◆ Document:

***

PROVENANCE: Acquired in Europe in the 1960s.

NOTE: The mille-fleurs pattern – in Chinese wan hua dui, 'ten thousand flowers piled up', or bai hua tu, 'hundred flowers design' – with its joyful evocation of nature's abundance is such a universally appealing motif that it is extremely well known despite being exceedingly rare. No similar Yongzheng examples appear to be recorded from the Jingdezhen kilns, where the pattern became popular only much later. Given the high standards of the imperial manufactories under the keen eye of the Yongzheng Emperor and the rigorous scrutiny of the kiln supervisor Tang Ying, this is not surprising. With its multitude of enamel colours, its complex densely interwoven layout, naturalistic representation of blooms and leaves with sophisticated shading and an astonishing attention to detail, this design must have been one of the most challenging for the imperial porcelain painters to master.

The idea for this demanding design appears to originate from the imperial enamelling workshops in the Forbidden City in Beijing, where in the Kangxi reign it was tried out on a minute copper vessel, a water pot of less than 3 cm height, which is still preserved in the Palace Museum today (fig. 1). Although a large number of different flowers appear on that vessel, their arrangement is less dense and the background was therefore covered with yellow enamel.

In the Yongzheng period, the design was transferred onto porcelain, both in the Beijing palace workshops and the imperial factories at Jingdezhen. When comparing the Beijing-enamelled examples of the mille-fleurs design (e.g. fig. 2) with the present pair of Jingdezhen-enamelled bowls, the outstanding quality of the Jingdezhen work becomes strikingly apparent. The composition, which effortlessly interweaves the different flowers, leaving practically no space of the surface blank, is admirably devised and could not be improved; the painting is crisp and precise down to the smallest detail, and the colours are most harmoniously balanced. This would seem one of the extremely rare instances where the Jingdezhen porcelain painters surpassed those in Beijing in their workmanship.

***

◆ Dataset entries:
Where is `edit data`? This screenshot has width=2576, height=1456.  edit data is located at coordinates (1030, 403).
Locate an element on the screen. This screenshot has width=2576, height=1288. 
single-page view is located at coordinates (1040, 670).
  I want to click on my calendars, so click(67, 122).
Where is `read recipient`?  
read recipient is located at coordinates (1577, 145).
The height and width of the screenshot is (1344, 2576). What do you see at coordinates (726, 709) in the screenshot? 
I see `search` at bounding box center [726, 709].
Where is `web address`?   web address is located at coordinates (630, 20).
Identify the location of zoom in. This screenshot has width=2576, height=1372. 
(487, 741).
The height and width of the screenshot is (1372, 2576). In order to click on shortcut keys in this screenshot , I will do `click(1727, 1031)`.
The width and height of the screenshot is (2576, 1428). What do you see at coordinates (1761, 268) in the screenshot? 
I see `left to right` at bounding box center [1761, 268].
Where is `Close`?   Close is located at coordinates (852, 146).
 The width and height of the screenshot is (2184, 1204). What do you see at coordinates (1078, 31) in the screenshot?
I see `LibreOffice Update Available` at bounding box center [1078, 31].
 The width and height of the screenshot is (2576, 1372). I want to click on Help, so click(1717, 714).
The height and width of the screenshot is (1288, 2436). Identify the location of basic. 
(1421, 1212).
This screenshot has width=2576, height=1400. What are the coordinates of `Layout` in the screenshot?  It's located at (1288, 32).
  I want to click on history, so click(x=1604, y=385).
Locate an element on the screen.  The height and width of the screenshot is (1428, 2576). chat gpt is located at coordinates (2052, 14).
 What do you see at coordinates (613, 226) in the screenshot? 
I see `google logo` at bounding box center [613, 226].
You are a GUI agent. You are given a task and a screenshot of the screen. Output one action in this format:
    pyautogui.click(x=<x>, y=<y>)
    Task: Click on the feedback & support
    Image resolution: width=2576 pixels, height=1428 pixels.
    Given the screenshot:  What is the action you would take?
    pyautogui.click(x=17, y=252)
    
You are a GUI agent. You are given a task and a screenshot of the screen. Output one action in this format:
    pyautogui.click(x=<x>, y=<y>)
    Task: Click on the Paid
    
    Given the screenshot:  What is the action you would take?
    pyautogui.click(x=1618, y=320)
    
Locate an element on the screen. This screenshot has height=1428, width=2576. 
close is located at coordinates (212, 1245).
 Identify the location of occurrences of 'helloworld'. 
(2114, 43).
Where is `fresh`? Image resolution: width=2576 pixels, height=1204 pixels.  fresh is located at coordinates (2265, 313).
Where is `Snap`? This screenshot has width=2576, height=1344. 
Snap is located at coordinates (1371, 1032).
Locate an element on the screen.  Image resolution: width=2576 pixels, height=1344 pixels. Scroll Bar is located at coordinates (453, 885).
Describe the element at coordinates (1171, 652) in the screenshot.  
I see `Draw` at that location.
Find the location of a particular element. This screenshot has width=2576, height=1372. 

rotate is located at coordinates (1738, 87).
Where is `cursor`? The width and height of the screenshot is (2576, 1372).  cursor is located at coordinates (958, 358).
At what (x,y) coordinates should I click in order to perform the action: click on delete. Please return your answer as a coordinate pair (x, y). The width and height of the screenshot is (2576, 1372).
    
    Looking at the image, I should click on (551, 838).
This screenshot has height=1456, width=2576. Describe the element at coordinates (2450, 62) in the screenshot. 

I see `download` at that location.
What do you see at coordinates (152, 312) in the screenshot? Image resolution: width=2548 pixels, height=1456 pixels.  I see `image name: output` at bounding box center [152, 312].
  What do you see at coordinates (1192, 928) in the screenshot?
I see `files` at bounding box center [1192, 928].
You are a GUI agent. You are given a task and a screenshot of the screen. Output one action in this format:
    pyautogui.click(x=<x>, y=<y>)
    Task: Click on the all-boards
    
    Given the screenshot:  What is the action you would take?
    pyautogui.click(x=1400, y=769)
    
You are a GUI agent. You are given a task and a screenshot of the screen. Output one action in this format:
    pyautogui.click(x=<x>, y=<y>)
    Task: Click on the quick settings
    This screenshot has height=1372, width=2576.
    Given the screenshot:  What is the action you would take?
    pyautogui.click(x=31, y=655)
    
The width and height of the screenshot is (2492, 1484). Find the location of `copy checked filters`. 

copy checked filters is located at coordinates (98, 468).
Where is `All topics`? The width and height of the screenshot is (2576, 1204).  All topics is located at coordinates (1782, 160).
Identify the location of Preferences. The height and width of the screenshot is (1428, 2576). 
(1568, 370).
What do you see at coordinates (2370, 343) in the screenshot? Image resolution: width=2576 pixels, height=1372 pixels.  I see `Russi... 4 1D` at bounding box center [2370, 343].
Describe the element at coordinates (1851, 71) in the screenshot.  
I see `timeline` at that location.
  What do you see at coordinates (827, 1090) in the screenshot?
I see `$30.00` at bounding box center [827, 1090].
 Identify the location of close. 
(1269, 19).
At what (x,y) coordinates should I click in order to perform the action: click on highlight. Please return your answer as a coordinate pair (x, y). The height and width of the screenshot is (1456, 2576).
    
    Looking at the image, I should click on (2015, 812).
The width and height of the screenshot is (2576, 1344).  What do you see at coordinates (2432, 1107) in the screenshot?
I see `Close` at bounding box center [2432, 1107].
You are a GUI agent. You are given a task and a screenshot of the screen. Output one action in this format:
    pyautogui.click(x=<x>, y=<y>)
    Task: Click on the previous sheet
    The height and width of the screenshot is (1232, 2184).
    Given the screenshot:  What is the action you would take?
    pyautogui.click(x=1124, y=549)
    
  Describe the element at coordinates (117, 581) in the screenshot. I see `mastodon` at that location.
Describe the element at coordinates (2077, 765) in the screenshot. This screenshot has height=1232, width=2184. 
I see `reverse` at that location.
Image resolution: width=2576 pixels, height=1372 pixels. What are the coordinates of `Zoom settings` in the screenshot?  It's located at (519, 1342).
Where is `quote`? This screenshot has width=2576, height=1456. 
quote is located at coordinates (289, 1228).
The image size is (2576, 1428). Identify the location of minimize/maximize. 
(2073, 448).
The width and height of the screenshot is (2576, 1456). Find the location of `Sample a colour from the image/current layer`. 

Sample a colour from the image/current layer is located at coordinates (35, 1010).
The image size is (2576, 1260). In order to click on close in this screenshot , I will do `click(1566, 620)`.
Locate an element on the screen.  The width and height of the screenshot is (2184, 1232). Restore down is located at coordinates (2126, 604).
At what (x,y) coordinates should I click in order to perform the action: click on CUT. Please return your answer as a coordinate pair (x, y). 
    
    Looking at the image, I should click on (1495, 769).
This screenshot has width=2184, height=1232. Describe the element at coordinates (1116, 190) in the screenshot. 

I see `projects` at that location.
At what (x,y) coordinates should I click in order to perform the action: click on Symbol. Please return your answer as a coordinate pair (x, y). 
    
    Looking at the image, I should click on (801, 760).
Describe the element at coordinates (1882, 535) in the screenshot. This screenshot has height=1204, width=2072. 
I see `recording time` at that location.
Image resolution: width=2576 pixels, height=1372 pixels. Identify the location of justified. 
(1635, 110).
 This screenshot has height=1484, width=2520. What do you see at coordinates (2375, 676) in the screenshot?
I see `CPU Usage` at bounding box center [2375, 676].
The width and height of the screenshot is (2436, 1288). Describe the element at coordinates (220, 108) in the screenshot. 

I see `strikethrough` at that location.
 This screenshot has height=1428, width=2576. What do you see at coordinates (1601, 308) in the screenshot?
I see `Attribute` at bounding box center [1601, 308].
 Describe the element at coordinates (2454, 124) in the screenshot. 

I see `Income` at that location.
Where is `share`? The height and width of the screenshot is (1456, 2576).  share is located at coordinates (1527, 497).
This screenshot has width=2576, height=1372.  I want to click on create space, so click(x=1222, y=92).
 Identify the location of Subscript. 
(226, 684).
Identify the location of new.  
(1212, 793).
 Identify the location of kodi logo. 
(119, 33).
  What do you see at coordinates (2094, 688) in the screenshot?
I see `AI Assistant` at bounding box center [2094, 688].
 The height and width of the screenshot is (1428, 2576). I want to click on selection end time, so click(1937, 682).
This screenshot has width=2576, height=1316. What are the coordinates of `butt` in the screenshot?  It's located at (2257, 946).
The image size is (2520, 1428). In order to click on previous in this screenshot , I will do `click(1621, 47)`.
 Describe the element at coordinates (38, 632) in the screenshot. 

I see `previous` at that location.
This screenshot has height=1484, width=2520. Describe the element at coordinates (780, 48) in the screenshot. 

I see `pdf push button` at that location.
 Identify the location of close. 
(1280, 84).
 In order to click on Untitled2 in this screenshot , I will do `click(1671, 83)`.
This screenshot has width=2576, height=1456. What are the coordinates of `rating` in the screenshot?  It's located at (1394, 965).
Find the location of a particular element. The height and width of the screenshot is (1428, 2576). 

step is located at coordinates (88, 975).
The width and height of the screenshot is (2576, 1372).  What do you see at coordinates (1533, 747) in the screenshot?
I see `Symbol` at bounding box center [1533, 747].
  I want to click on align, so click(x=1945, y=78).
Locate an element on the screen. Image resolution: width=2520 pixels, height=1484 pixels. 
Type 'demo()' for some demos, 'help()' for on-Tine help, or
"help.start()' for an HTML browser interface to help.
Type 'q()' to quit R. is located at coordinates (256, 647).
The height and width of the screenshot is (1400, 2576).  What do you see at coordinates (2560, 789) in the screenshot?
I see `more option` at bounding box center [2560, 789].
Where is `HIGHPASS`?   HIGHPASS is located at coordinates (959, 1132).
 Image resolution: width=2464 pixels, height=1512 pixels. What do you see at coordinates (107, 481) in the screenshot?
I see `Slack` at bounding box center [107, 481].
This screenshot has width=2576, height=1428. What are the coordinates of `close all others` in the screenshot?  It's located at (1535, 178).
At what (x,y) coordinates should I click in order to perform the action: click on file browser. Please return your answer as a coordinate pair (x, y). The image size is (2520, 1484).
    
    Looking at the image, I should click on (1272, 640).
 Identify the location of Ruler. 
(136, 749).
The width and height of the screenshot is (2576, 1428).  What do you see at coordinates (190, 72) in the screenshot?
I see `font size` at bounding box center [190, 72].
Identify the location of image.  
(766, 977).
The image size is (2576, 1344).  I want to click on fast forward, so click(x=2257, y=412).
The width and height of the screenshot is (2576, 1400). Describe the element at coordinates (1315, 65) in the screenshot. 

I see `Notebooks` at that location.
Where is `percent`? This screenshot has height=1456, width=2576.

***

◆ Tasks for this exercise:
1. Write out the porcelain note again, beginning at the words "NOTE: The mille-fleurs" and stopping after "painters to master.", and swap "kiln supervisor" for "kiln director".
2. According to the porcelain note, what color of enamel covered the background of the small Kangxi-period copper water pot?
3. Carry on the porcelain note past its last sentence.

◆ Per-task answers:
1.
NOTE: The mille-fleurs pattern – in Chinese wan hua dui, 'ten thousand flowers piled up', or bai hua tu, 'hundred flowers design' – with its joyful evocation of nature's abundance is such a universally appealing motif that it is extremely well known despite being exceedingly rare. No similar Yongzheng examples appear to be recorded from the Jingdezhen kilns, where the pattern became popular only much later. Given the high standards of the imperial manufactories under the keen eye of the Yongzheng Emperor and the rigorous scrutiny of the kiln director Tang Ying, this is not surprising. With its multitude of enamel colours, its complex densely interwoven layout, naturalistic representation of blooms and leaves with sophisticated shading and an astonishing attention to detail, this design must have been one of the most challenging for the imperial porcelain painters to master.

2. Yellow

3.
On the Beijing-enamelled mille-fleurs bowls with Yongzheng blue enamel marks the flowers are again more loosely strewn, as on the copper water pot, the rose-pink enamel is less happily counterbalanced with yellow (rather than iron-red like on the present pair), and the painting is less detailed and variegated in shading; see a piece from the Qing Court Collection still in Beijing, in The Complete Collection of Treasures of the Palace Museum. Porcelains with Cloisonne Enamel Decoration and Famille Rose Decoration, Hong Kong, 1999, pl.15 (fig. 2); and another from the Edward T. Chow collection, illustrated in M. Beurdeley and G. Raindre, Qing Porcelain. Famille Verte, Famille Rose, Fribourg, 1986, pl.146, and sold in these rooms (19th May 1981, lot 589). Another pair of bowls with blue enamel Yongzheng marks, with the mille-fleurs design arranged in form of a broad band around the outside, from the collections of J. Pierpont Morgan (1837-1913) and Sam'l C. Davis (1871-1940), was sold in these rooms 29th October 1991, lot 253 and again 5th November 1997, lot 1352. Painted in the same style are some small dishes with blue enamel hall marks, which are attributed either to the Yongzheng or Qianlong reigns, such as a piece in the Shanghai Museum, illustrated in Zhongguo taoci quanji [Complete series on Chinese ceramics], vol.15, Shanghai, 2000, pl. 20, and another sold in these rooms, 3rd May 1994, lot 225.

The Yongzheng period is noted for its remarkable care for proportions, and on the present pair the bowl shape has been perfected. This classic Yongzheng form was used for some of the best fencai designs of the period, most notably the iconic peach bowls, which represent another ingenious Yongzheng invention, but one that is much less rare. Compare a pair of peach bowls from the collection of Paul and Helen Bernat, sold in these rooms (15th November 1988, lot 44) (fig. 3), and a single peach bowl from the collection of the Tsui Museum of Art, Hong Kong, sold in our London rooms, 16th May 2007, lot 104.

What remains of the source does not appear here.